Stored records

####################

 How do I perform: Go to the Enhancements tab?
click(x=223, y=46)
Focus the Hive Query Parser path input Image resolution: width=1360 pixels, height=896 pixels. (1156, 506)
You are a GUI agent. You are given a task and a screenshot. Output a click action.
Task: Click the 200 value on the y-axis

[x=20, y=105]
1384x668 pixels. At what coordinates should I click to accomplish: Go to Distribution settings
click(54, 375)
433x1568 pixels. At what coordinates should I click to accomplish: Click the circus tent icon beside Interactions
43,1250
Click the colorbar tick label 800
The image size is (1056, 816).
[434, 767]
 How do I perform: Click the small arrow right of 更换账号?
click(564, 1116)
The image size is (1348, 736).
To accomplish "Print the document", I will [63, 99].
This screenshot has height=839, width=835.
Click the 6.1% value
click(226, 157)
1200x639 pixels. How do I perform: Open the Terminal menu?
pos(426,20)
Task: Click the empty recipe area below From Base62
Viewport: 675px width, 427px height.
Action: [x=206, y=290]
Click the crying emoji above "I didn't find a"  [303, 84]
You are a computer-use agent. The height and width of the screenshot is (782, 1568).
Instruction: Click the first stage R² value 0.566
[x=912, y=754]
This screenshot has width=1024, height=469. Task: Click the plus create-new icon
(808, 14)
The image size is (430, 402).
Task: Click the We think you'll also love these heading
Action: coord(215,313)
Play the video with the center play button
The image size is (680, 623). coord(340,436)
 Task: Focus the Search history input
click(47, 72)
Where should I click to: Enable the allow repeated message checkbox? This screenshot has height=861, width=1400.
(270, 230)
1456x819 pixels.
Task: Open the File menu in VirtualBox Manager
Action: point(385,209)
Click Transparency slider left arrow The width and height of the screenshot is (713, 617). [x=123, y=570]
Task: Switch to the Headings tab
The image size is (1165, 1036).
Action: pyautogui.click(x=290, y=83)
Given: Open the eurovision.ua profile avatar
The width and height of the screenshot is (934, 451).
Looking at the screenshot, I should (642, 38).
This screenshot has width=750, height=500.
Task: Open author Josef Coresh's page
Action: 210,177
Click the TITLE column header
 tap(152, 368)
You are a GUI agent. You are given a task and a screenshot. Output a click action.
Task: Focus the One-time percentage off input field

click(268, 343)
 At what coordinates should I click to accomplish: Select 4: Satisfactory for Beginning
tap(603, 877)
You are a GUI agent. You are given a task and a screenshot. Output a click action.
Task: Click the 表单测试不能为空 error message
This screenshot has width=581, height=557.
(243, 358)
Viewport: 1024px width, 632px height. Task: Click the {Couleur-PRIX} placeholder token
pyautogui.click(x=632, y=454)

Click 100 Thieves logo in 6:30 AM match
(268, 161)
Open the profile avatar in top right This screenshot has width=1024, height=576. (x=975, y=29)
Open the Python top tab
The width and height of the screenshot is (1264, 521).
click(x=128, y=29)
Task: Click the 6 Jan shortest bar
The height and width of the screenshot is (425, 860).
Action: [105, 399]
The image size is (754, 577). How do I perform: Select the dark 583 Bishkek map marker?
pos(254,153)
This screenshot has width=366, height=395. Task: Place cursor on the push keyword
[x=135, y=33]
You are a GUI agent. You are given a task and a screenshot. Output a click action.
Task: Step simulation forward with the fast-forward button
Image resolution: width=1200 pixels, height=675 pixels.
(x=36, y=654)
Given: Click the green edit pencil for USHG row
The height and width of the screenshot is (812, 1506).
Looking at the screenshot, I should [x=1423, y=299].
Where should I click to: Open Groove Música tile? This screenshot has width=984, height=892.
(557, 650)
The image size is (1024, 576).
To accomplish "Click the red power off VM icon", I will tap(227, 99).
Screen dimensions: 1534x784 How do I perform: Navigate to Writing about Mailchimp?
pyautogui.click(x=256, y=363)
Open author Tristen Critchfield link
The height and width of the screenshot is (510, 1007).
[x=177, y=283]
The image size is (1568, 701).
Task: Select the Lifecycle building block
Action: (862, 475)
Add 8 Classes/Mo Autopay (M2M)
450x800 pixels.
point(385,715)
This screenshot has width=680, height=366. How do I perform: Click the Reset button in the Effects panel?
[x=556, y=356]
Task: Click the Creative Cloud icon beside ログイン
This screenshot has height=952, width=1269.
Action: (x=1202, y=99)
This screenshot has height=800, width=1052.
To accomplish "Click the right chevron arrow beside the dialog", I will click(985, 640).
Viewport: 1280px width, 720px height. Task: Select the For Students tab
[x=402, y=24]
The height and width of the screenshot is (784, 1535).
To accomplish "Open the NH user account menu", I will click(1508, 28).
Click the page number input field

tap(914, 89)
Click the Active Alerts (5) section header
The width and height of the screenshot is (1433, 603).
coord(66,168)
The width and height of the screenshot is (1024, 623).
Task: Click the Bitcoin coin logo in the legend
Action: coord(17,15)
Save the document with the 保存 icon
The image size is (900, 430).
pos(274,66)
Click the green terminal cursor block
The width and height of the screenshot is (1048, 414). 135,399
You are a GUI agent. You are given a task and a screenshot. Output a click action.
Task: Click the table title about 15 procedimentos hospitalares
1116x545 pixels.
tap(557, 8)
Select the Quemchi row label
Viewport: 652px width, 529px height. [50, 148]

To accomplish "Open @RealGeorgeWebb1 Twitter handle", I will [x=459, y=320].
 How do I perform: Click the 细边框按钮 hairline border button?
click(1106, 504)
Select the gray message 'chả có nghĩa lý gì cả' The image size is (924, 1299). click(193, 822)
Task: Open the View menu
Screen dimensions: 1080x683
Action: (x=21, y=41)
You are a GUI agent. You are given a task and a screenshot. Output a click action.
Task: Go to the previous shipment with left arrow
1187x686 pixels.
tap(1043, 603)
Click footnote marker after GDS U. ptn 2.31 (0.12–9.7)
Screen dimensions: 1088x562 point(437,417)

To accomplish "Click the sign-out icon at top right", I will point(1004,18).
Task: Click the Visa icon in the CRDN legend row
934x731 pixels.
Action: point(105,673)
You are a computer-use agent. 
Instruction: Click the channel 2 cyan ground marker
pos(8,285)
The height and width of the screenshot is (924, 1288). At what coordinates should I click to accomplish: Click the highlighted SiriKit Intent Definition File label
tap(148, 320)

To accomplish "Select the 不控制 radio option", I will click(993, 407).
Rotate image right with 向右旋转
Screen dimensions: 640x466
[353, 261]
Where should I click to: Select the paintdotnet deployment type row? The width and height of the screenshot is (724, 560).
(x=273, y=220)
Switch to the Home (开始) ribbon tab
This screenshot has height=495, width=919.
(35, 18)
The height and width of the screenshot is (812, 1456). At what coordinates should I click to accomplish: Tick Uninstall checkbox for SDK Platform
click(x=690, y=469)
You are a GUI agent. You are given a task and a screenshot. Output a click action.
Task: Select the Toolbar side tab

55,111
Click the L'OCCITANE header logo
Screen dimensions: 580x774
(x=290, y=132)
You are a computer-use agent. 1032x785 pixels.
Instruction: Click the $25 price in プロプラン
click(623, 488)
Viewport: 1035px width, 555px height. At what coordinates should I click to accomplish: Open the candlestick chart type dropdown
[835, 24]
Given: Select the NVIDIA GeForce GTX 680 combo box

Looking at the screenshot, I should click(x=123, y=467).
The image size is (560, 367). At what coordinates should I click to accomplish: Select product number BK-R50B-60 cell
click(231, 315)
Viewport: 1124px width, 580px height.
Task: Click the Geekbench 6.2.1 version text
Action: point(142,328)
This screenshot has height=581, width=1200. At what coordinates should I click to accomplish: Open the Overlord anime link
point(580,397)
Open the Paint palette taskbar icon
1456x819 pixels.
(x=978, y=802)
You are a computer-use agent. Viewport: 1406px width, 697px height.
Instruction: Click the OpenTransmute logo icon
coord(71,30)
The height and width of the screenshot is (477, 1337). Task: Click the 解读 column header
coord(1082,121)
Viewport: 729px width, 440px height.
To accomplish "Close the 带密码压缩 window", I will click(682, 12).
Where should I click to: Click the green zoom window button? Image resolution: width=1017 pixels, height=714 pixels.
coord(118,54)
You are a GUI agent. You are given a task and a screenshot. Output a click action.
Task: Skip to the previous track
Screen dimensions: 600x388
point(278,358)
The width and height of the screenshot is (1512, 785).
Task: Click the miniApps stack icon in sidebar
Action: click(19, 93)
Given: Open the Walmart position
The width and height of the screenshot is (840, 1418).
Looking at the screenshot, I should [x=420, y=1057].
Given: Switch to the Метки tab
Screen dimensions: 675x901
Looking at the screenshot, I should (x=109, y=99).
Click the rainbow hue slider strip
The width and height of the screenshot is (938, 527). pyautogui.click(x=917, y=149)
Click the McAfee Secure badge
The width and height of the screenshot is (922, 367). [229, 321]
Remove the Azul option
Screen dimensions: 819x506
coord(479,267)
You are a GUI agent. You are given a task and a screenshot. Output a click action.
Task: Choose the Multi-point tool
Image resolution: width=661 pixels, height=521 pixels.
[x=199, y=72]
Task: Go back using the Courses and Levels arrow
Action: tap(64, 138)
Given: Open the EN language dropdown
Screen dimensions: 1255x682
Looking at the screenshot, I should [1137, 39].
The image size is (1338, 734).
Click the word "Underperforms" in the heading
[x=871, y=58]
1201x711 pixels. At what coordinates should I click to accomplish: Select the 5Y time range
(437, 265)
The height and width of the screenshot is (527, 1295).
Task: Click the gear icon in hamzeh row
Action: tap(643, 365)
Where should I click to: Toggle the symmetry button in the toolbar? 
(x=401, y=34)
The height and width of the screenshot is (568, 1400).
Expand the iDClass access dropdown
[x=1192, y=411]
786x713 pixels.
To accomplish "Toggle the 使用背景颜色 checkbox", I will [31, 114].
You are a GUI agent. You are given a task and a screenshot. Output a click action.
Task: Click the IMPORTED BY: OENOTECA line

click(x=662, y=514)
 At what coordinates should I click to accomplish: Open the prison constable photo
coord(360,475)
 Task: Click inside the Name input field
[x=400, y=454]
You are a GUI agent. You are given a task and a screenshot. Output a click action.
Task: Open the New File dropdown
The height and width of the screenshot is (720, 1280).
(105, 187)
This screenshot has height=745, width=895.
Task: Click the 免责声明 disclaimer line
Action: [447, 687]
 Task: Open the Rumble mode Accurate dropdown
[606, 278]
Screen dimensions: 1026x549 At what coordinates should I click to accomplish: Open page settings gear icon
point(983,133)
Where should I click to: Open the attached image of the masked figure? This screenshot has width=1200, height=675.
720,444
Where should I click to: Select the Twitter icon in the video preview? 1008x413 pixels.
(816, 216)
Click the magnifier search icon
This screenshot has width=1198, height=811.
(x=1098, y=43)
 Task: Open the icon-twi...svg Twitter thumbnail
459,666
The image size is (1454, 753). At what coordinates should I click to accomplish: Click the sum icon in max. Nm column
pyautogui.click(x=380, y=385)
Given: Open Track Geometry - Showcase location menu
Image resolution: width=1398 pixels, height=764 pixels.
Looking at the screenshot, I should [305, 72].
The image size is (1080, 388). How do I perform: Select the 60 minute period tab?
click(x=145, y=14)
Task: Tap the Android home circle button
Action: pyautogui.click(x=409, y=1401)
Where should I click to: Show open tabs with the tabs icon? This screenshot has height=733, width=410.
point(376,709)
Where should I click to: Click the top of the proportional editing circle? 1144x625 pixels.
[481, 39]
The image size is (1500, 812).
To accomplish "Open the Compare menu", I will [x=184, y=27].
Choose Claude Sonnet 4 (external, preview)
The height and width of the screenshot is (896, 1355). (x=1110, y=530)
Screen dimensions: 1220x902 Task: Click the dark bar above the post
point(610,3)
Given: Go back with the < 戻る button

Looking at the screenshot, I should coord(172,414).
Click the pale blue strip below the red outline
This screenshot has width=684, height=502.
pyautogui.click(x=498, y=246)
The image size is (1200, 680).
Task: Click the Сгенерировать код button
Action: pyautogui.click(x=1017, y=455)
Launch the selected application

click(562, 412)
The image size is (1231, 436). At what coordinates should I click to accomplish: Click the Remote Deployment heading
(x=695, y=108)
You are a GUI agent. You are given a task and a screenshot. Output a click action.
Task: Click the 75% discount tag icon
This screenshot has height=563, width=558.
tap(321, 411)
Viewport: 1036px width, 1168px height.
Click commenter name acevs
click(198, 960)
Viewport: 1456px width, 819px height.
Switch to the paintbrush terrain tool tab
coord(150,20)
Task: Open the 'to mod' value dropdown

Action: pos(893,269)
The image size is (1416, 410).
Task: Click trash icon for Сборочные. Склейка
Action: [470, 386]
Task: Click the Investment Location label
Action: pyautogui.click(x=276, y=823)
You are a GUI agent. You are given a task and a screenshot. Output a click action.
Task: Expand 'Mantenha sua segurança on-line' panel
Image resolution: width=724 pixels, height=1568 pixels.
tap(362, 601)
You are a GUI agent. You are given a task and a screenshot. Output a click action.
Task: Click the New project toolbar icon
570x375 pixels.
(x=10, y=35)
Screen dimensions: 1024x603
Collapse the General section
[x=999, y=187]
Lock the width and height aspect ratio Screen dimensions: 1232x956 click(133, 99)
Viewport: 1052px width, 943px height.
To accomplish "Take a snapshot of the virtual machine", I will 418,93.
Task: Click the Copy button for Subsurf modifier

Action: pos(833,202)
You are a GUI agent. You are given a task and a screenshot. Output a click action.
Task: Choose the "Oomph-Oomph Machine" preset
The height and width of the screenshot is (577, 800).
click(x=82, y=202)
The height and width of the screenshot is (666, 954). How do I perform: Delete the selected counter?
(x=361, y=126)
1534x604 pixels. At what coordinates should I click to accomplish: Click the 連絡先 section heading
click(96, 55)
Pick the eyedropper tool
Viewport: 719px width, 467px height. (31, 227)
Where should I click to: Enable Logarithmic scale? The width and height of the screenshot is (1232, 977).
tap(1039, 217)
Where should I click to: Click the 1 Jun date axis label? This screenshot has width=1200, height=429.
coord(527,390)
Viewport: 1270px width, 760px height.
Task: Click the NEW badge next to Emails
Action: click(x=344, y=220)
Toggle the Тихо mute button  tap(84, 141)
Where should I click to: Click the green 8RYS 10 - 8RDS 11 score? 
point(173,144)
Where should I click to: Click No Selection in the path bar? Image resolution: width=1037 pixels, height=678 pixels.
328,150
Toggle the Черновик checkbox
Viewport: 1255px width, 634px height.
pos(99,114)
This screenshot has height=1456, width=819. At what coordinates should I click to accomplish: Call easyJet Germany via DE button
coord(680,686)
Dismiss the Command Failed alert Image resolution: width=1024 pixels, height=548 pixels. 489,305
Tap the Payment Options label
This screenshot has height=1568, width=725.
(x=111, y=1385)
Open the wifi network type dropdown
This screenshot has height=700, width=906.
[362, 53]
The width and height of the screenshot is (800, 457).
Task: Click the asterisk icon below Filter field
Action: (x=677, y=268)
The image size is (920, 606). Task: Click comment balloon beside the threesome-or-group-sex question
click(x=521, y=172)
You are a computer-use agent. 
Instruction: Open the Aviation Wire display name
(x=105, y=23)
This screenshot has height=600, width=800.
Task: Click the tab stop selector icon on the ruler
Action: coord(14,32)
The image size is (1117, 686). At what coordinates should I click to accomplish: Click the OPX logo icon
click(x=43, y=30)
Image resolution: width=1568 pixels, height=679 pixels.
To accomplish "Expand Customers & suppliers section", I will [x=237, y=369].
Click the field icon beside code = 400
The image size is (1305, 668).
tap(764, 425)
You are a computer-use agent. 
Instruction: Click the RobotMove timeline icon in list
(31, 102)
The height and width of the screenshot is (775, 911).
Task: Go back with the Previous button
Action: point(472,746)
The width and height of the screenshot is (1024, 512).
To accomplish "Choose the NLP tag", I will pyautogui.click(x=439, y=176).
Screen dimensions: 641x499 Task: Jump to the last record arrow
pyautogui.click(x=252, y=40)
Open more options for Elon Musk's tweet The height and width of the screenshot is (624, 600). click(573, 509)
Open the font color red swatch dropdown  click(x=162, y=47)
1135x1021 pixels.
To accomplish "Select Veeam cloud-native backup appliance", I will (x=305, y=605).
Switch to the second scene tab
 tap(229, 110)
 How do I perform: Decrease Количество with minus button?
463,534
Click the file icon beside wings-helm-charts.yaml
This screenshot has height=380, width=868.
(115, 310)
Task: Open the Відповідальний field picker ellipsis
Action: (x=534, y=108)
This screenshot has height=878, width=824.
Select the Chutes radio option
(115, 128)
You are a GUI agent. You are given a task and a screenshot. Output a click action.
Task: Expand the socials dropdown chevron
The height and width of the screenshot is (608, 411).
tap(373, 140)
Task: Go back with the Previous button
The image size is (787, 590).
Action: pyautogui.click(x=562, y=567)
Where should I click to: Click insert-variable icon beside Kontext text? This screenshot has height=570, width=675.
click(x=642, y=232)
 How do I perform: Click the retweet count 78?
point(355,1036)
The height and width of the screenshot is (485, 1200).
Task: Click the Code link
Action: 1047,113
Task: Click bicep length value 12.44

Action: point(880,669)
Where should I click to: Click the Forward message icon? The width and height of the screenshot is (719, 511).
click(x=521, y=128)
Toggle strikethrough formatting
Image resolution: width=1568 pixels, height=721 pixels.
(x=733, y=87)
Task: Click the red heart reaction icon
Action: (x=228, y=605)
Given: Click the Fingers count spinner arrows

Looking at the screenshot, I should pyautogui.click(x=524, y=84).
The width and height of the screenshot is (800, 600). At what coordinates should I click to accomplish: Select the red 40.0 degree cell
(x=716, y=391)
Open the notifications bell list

####################

Find each line in the records above that contains "chevron", and copy it.

#### RESPONSE AREA
To accomplish "Click the right chevron arrow beside the dialog", I will click(985, 640).
Task: Expand the socials dropdown chevron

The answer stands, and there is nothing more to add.